How Driving Across America Can Help You Be A Better Entrepreneur
December 16, 2019 | Author: Meggen Taylor
Road trips usually start with a bold and outlandish idea, which is what makes them a distinctly American tradition. We all need to travel more, whatever it takes. And it’s often the least obvious and luxurious locations that are the most beautiful.
I have driven across country several times over the past few years (usually with dogs in tow) and there are states I still haven’t seen. Some of the takeaways are obvious clichés, but things that all of us need to be reminded of more often. The unavoidable one is that America is more beautiful in more places in so many ways than most Americans will ever know.
The inescapable one is that life and business are hard everywhere. When you drive on a two lane back road through a Native American reservation in Arizona or a Nebraska farming town that’s been depopulating for decades, it puts you face-to-face with realities of globalization and the shifting demographics of the knowledge economy that you hear about on the news every night.
Most of all, every time I drive across country what I can’t stop thinking about is how many parallels there are between a successful entrepreneur and a seasoned traveler, and how traveling can unexpectedly hone the emotional, intellectual, and interpersonal skills of every aspiring and established businessperson.
For most entrepreneurs, this is a cruelly ironic analogy: Many start-up business owners barely have the time to reboot their computers let alone hit the road for a few weeks. But the biggest danger for any business at every stage is growing in a bubble, avoiding risk, ceasing to be adaptive, losing connection with customers, and forgetting what emotionally drives supply and demand.
So remember to listen to the little voice that tells you to put your work clothes in storage, change the oil, and hit the road. It might just be the best thing for the future of your business that you never planned for.
Re-Learn How To Step Outside Of Your Comfort Zone
Traveling is all about stepping outside of your comfort zone and into a new experience wherever your route takes you, which is called taking a risk in business. Preparation is key before you embark on any new adventure, but equally critical are having a clear vision and setting expectations for everyone who’s along for the ride. If you’re the type of person who ends up running out of gas without food or water at the end of a dead-end road without cell reception, you might want to re-consider the way in which you’re running your start-up, and gaining the confidence of your employees.
Stepping out of your bubble also gives you perspective by exposing you to people, cultures, landscapes and ways of life that you don’t experience every day. This helps a business in terms of understanding how to tap into a new customer base or expand their market into a new country with different cultural and economic expectations.
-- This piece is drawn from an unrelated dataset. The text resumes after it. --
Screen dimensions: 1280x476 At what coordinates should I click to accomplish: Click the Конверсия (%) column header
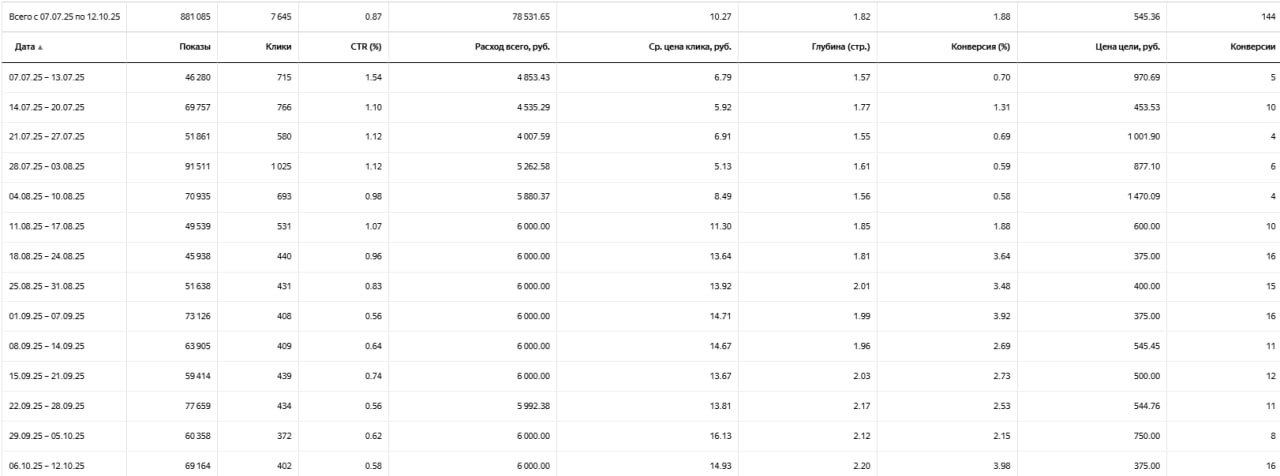point(979,47)
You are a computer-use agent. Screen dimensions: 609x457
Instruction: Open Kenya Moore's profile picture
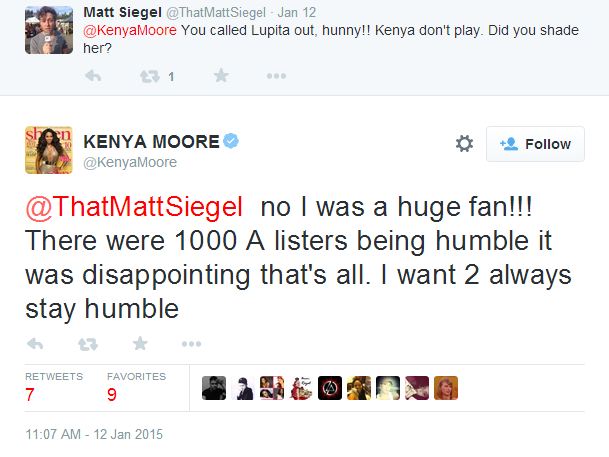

Always Be Flexible And Be Prepared To Adapt
Running a business will inevitably have you venturing into new territories where you will have to think on your feet, and travel is basically Spring Training for adaptability. Language barriers, delays, detours, breaking down, and other challenging situations when you travel will remind you how to navigate these issues of uncertainty and unpredictability gracefully and without hitting the panic button prematurely.
In travel and business, you could have the best-laid plans, but there are thousands of reasons why both travel or business plans can get derailed. Successful people in both realms always focus on the solution rather than the problem—because problems are a constant in life. The only other constant is change, so learn to adapt on the fly and your chances for success in both scenarios will increase exponentially.
Be Decisive When You Have To Be
The counter-balance to adaptability is decisiveness both in life and in business. Flat tires like slumping demand don’t just solve themselves—you need to be able to think on your toes and make decisions quickly. Trust your gut and go with your instincts in either scenario. If the worst-case scenario is that you make a mistake or fail—so what. Quickly determine what the problem is, the best way to handle it, and move on.
Since issues that arise when traveling typically only allow for a short window to respond, it is good practice to learn to trust your judgment and your instincts—traits every successful entrepreneur has finely tuned.
Effective Communication Skills
You can have all of the above skills, but if you don’t know how to effectively communicate with friends, loved ones, business colleagues, or strangers you’re pretty much doomed to be a loner. Although travel, in general, is an amazing experience, it can also present some frustrating challenges that require effective communication skills to resolve issues. How you handle yourself addressing these hiccups will determine if you achieve a positive or negative outcome. Even though you may never see these folks again, these experiences help build character.
Enjoy Your Ride Wherever It Takes You
Sometimes it is easy to get caught up focusing on the final destination rather then the journey. A good old-fashioned road trip with brief stops in each location reminds you to live in the moment and to take in as much of your surroundings before they change. The same applies to the principles of living a happy life and running successful businesses.
Your life can change in an instant for the better or the worse. Each phase of our journey to becoming successful entrepreneurs should be met with gratitude. Both good and bad experiences have value. If you had never experienced bad you would never be able to recognize good or anything else in between. Be grateful for where you are and remember it is your ride—not someone else’s. If you don’t like your course, you can change the direction.